── Supplied information ──

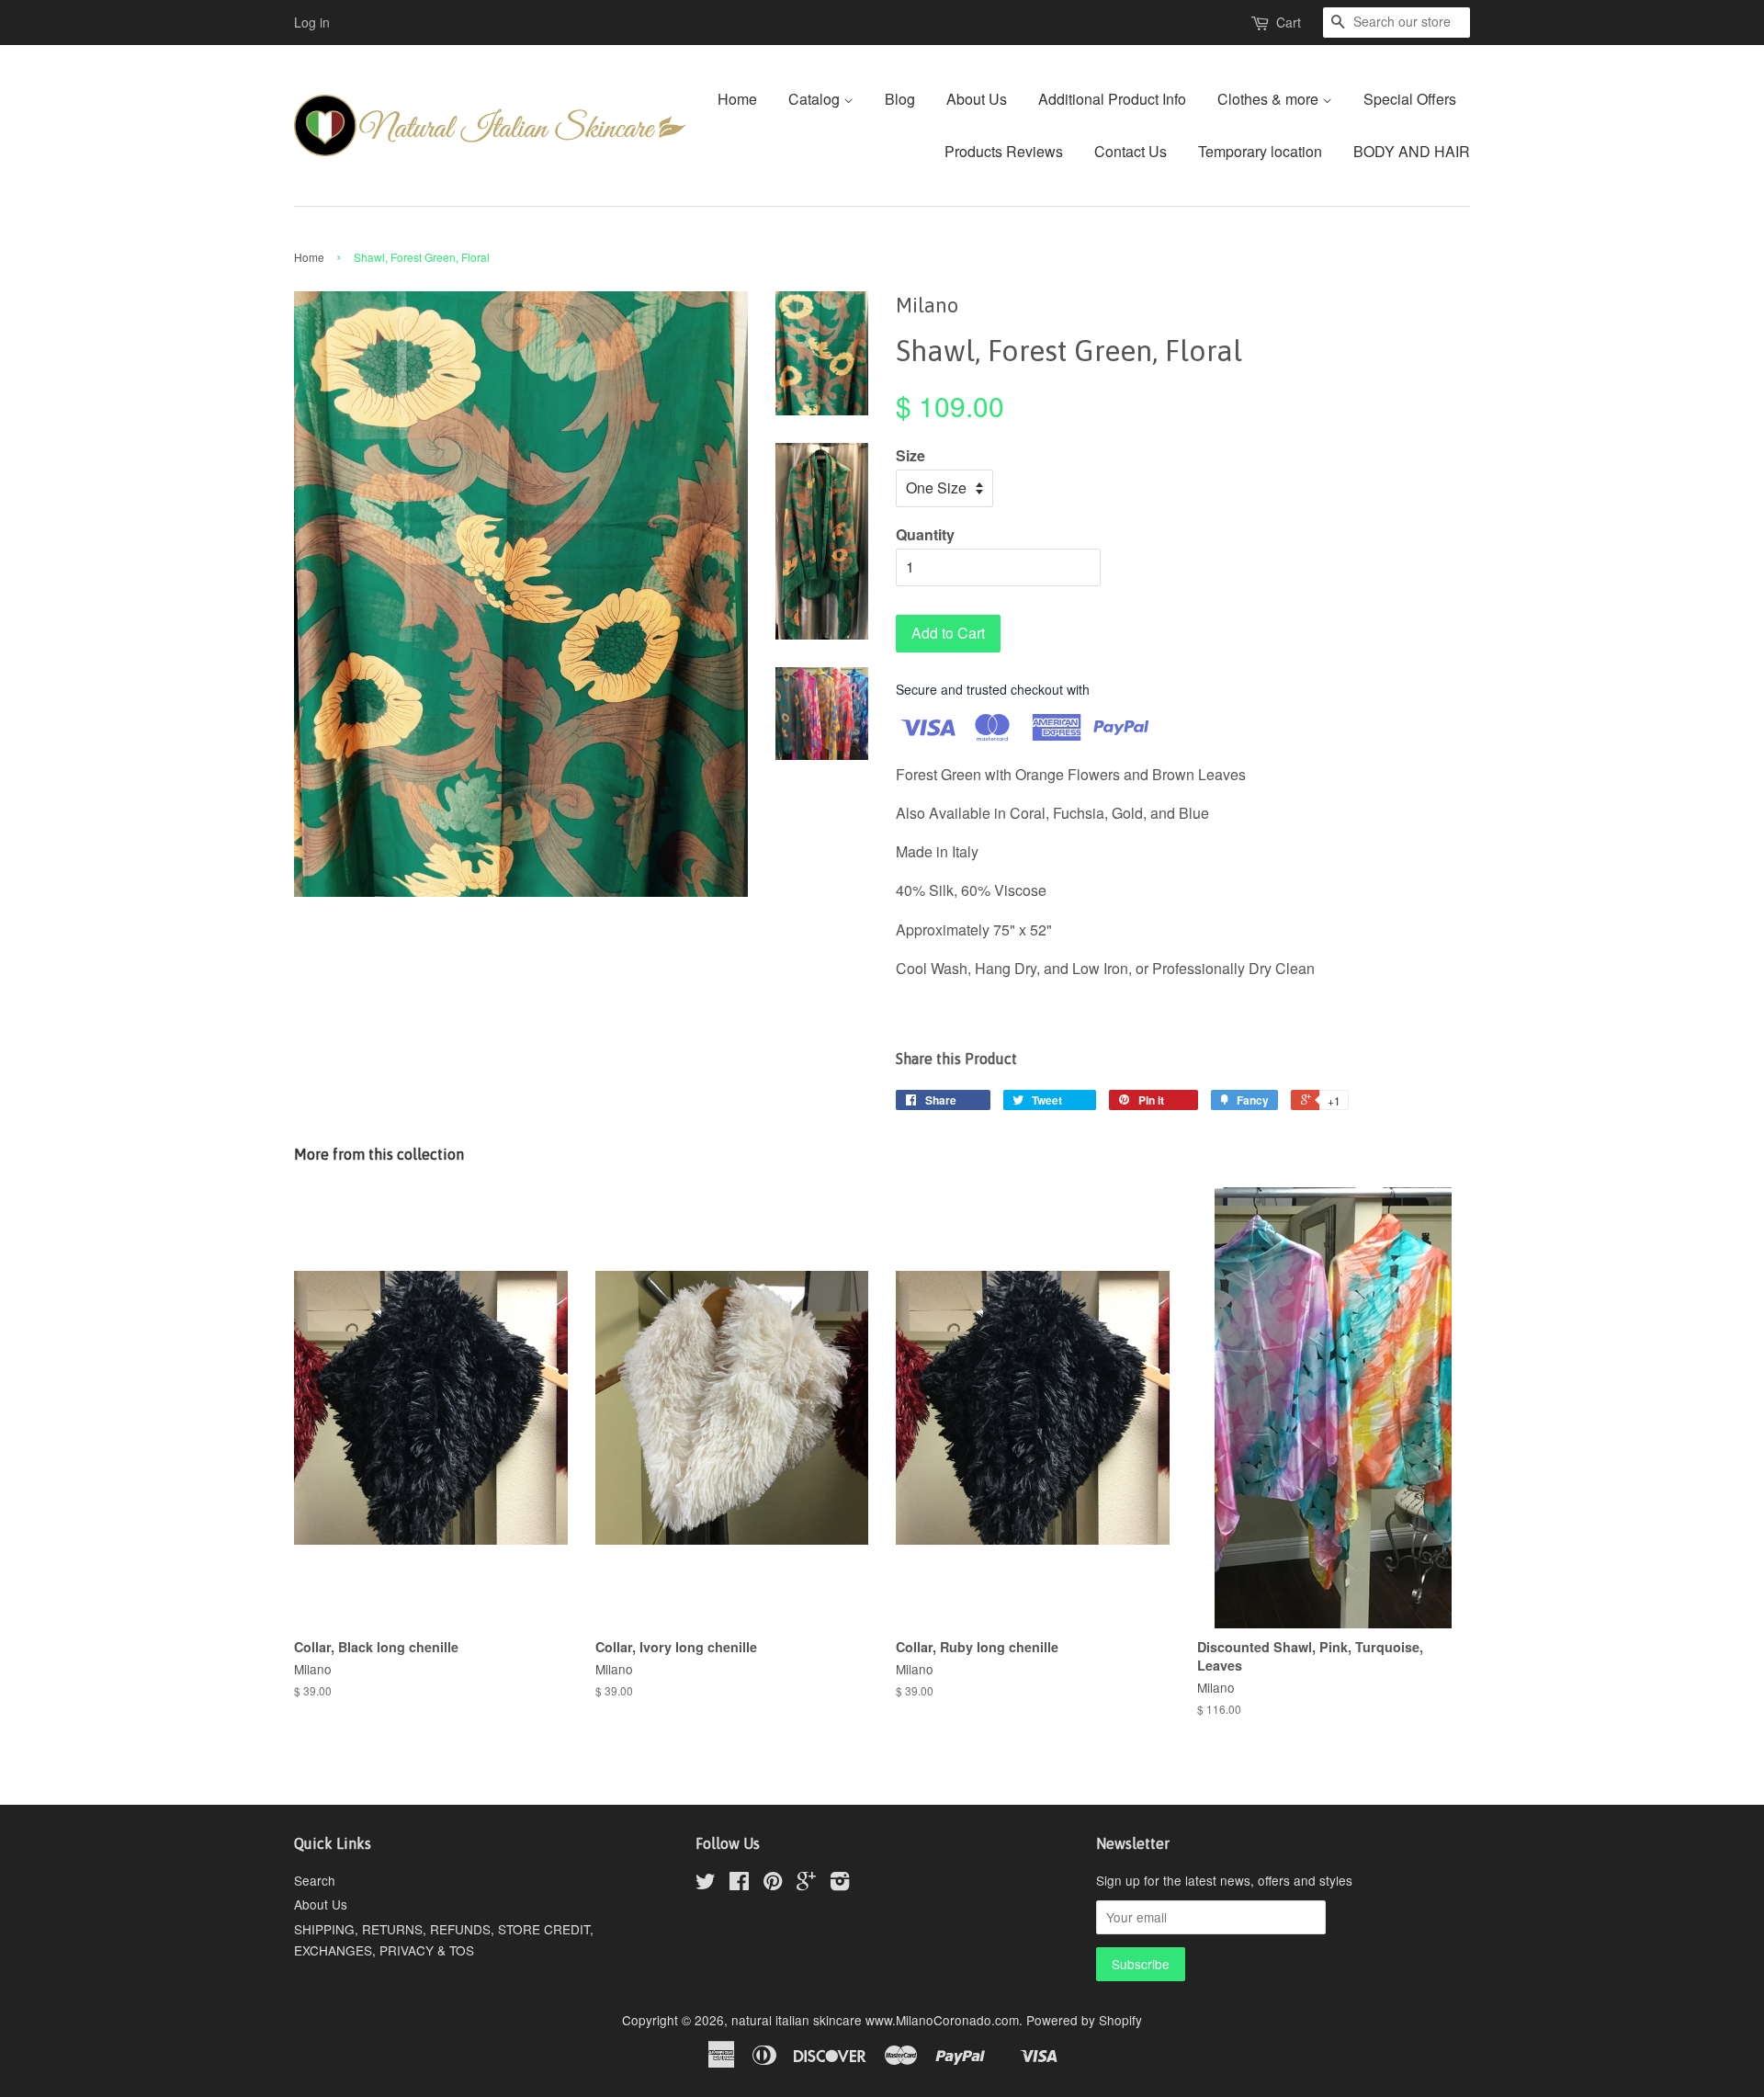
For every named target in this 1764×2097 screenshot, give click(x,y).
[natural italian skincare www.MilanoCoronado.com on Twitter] (705, 1884)
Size (910, 455)
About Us (976, 98)
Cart (1288, 22)
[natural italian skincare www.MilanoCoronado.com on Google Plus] (806, 1884)
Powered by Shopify (1084, 2020)
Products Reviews (1003, 151)
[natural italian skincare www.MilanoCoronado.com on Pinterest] (773, 1884)
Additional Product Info (1112, 98)
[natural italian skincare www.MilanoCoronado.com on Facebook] (739, 1884)
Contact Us (1130, 151)
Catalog (815, 98)
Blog (900, 98)
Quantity (925, 534)
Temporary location (1260, 151)
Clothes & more (1269, 98)
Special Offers (1409, 98)
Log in (312, 22)
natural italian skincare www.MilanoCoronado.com (875, 2020)
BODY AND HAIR (1411, 151)
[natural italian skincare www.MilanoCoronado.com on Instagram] (840, 1884)
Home (737, 98)
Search (314, 1880)
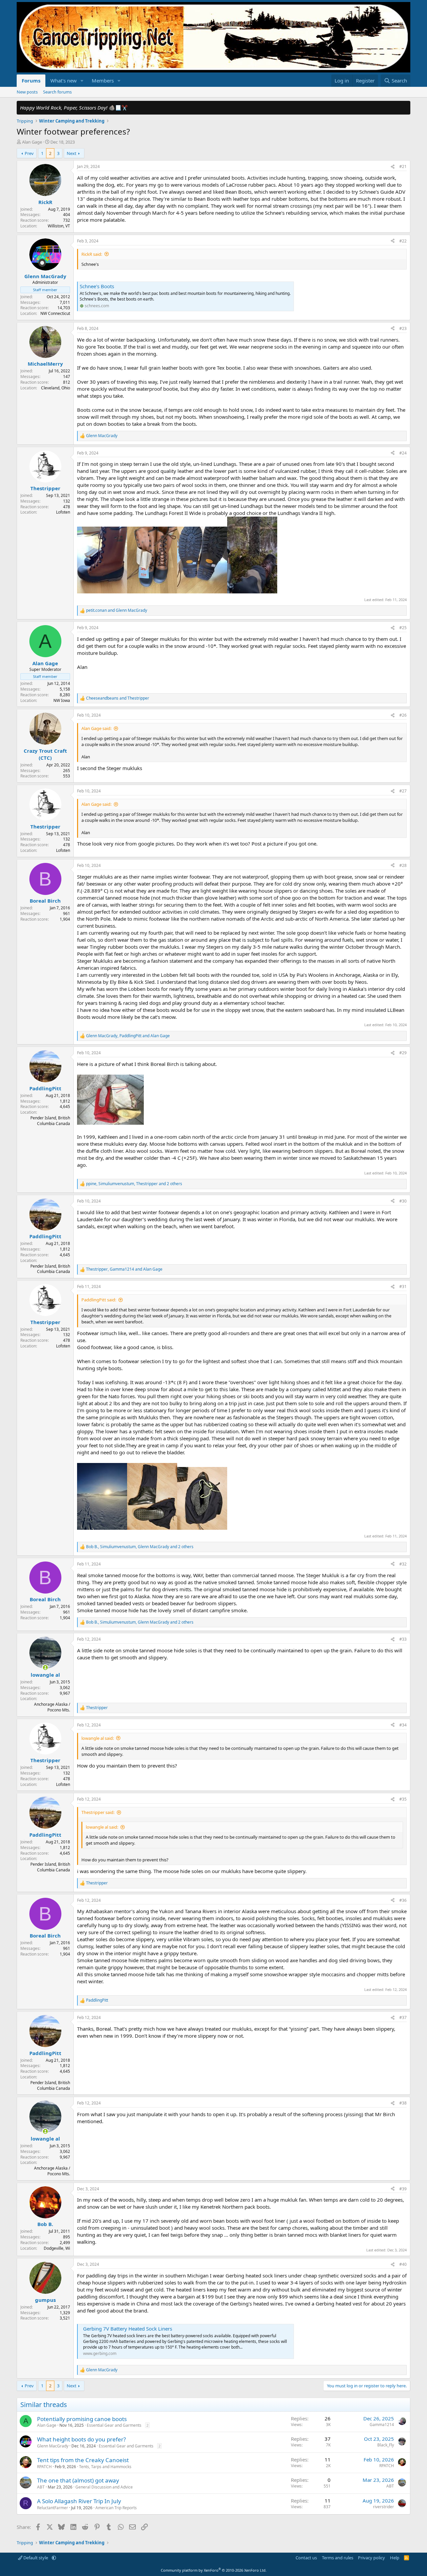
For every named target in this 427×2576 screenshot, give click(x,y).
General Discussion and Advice (104, 2487)
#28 (403, 865)
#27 (403, 791)
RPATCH (44, 2466)
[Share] (392, 167)
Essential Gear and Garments (114, 2425)
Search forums (57, 92)
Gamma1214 (382, 2424)
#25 (403, 627)
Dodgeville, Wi (57, 2248)
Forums (31, 80)
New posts (27, 92)
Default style (35, 2558)
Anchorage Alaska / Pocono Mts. (52, 1707)
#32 (403, 1564)
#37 (403, 2017)
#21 (403, 166)
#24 (403, 453)
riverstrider (383, 2507)
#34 (403, 1725)
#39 (403, 2189)
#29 (403, 1053)
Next (71, 153)
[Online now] (45, 1667)
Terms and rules (337, 2558)
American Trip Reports (116, 2508)
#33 (403, 1639)
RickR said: (91, 254)
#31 (403, 1286)
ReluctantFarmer (52, 2508)
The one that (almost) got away (78, 2480)
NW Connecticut (55, 313)
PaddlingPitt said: (98, 1300)
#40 (403, 2264)
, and (128, 1036)
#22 (403, 241)
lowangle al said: (97, 1738)
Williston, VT (59, 226)
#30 (403, 1201)
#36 (403, 1900)
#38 (403, 2103)
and (116, 610)
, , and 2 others (134, 1183)
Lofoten (63, 512)
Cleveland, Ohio (55, 388)
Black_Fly (385, 2445)
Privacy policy (371, 2558)
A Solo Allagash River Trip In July (79, 2501)
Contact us (306, 2558)
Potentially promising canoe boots (82, 2419)
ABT (41, 2487)
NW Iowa (61, 700)
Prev (29, 153)
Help (394, 2558)
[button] (82, 80)
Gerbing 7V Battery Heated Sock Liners (127, 2328)
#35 (403, 1799)
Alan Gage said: (96, 728)
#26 (403, 715)
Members (103, 80)
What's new (63, 80)
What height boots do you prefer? (81, 2439)
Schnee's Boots (97, 286)
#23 (403, 328)
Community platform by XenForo (214, 2570)
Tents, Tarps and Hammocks (105, 2466)
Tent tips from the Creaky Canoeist (83, 2460)
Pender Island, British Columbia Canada (50, 1120)
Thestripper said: (97, 1812)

───

**Problem requirements**
The lines from the one containing "The one that (almost) got away (78, 2480)" through the final line of the listing above are to be repeated exactly, and nothing else is to be printed.

**Output below**
The one that (almost) got away (78, 2480)
NW Connecticut (55, 313)
PaddlingPitt said: (98, 1300)
#40 (403, 2264)
, and (128, 1036)
#22 (403, 241)
lowangle al said: (97, 1738)
Williston, VT (59, 226)
#30 (403, 1201)
#36 (403, 1900)
#38 (403, 2103)
and (116, 610)
, , and 2 others (134, 1183)
Lofoten (63, 512)
Cleveland, Ohio (55, 388)
Black_Fly (385, 2445)
Privacy policy (371, 2558)
A Solo Allagash River Trip In July (79, 2501)
Contact us (306, 2558)
Potentially promising canoe boots (82, 2419)
ABT (41, 2487)
NW Iowa (61, 700)
Prev (29, 153)
Help (394, 2558)
[button] (82, 80)
Gerbing 7V Battery Heated Sock Liners (127, 2328)
#35 (403, 1799)
Alan Gage said: (96, 728)
#26 (403, 715)
Members (103, 80)
What's new (63, 80)
What height boots do you prefer? (81, 2439)
Schnee's Boots (97, 286)
#23 (403, 328)
Community platform by XenForo (214, 2570)
Tents, Tarps and Hammocks (105, 2466)
Tent tips from the Creaky Canoeist (83, 2460)
Pender Island, British Columbia Canada (50, 1120)
Thestripper said: (97, 1812)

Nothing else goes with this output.